I see two key issues with the code as currently written:

  1. In two places you are growing objects element by element. Please see Circle 2 of The R Inferno for why this is an inefficient way to grow objects.
  2. A vectorized rolling mean function should be much more efficient than one you code on your own with a loop in R.

The following code fixes these two issues by combining the data for all fips codes in a single call to rbind and by using a vectorized rolling mean function from the RcppRoll package.

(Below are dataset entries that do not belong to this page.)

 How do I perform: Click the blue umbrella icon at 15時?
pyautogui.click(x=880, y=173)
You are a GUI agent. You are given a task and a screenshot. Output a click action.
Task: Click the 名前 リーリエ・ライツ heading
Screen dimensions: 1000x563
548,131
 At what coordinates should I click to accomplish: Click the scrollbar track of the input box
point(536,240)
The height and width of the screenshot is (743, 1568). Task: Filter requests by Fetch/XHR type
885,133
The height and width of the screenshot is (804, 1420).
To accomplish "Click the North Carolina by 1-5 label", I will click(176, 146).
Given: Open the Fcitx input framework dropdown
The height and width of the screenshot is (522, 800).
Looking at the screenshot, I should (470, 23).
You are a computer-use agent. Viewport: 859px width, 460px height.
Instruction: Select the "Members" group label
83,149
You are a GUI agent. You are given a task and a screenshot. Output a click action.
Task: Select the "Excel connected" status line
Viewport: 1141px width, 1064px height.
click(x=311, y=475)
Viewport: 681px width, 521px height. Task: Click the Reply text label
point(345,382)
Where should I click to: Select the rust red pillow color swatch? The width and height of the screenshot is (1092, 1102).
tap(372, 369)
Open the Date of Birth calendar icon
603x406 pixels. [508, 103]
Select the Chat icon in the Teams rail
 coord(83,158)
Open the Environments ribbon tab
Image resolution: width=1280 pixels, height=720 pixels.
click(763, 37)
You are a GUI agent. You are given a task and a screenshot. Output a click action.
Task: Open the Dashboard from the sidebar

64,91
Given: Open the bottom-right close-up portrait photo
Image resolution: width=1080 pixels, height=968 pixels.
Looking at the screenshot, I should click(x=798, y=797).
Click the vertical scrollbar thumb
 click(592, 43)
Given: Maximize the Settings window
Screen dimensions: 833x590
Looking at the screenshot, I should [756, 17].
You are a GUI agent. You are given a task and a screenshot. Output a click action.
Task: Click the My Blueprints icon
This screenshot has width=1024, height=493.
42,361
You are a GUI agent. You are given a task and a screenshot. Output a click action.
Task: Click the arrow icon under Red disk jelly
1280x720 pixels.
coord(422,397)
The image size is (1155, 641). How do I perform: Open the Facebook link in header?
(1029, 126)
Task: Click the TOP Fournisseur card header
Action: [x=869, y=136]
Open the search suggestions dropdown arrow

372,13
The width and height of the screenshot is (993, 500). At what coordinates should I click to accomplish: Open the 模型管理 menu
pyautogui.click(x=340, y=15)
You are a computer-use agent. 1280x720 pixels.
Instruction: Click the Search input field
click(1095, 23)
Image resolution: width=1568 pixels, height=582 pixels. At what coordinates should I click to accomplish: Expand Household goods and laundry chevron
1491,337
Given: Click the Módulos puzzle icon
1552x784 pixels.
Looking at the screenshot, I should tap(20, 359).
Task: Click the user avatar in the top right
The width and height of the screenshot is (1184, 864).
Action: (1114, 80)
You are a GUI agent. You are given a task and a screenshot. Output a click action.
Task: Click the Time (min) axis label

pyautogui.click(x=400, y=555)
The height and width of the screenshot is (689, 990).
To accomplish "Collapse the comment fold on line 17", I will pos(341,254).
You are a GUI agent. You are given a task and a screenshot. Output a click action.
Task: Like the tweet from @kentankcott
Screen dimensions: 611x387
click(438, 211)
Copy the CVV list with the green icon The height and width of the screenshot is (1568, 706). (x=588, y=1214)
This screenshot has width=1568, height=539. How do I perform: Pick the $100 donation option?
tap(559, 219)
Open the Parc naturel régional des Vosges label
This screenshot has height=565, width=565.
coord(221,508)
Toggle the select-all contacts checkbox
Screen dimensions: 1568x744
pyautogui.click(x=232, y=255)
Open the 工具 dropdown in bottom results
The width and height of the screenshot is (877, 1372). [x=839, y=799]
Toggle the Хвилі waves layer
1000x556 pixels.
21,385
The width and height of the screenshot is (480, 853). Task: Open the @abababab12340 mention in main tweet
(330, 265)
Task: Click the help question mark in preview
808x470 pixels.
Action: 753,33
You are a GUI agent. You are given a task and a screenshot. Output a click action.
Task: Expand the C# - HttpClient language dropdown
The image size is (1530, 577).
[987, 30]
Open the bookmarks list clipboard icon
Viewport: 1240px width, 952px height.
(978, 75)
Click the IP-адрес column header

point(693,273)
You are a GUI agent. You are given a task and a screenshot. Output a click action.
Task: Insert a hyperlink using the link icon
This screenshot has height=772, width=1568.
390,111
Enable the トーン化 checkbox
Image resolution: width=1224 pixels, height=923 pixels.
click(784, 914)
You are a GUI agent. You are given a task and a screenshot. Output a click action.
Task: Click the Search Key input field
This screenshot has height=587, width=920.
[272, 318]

I did a few other cleanup tasks: passing the data to the function to make it more flexible and using paste0 instead of paste with sep="".

library(RcppRoll)
allFipsRM2 = function(dat, varName, len){
 y <- do.call(rbind, lapply(split(dat, dat$fips), function(x) {
 data.frame(fips=x$fips[1], rm=roll_mean(x[,varName], len), year=seq_len(nrow(x)-len+1)-1)
 }))
 colnames(y)[2] <- paste0("rm",len)
 y
}

We can confirm that this given the same merged results as the original code:

rm1b = allFipsRM2(dat, "x",1)
rm2b = allFipsRM2(dat, "x",2)
outdat2 = merge( dat[, c("fips","x","year")], rm1b, by=c("fips","year") )
outdat2 = merge( outdat2, rm2b, by=c("fips","year") )
all.equal(outdat, outdat2)
# [1] TRUE

To see the performance impact, let's run on a modestly larger version of dat, with 66k rows:

dat <- dat[rep(seq_len(nrow(dat)), 1000),]
system.time(allFipsRM("x", 2))
# user system elapsed 
# 5.964 2.511 8.549 
system.time(allFipsRM2(dat, "x", 2))
# user system elapsed 
# 0.109 0.007 0.117

We see a speedup approaching 100x for this test data.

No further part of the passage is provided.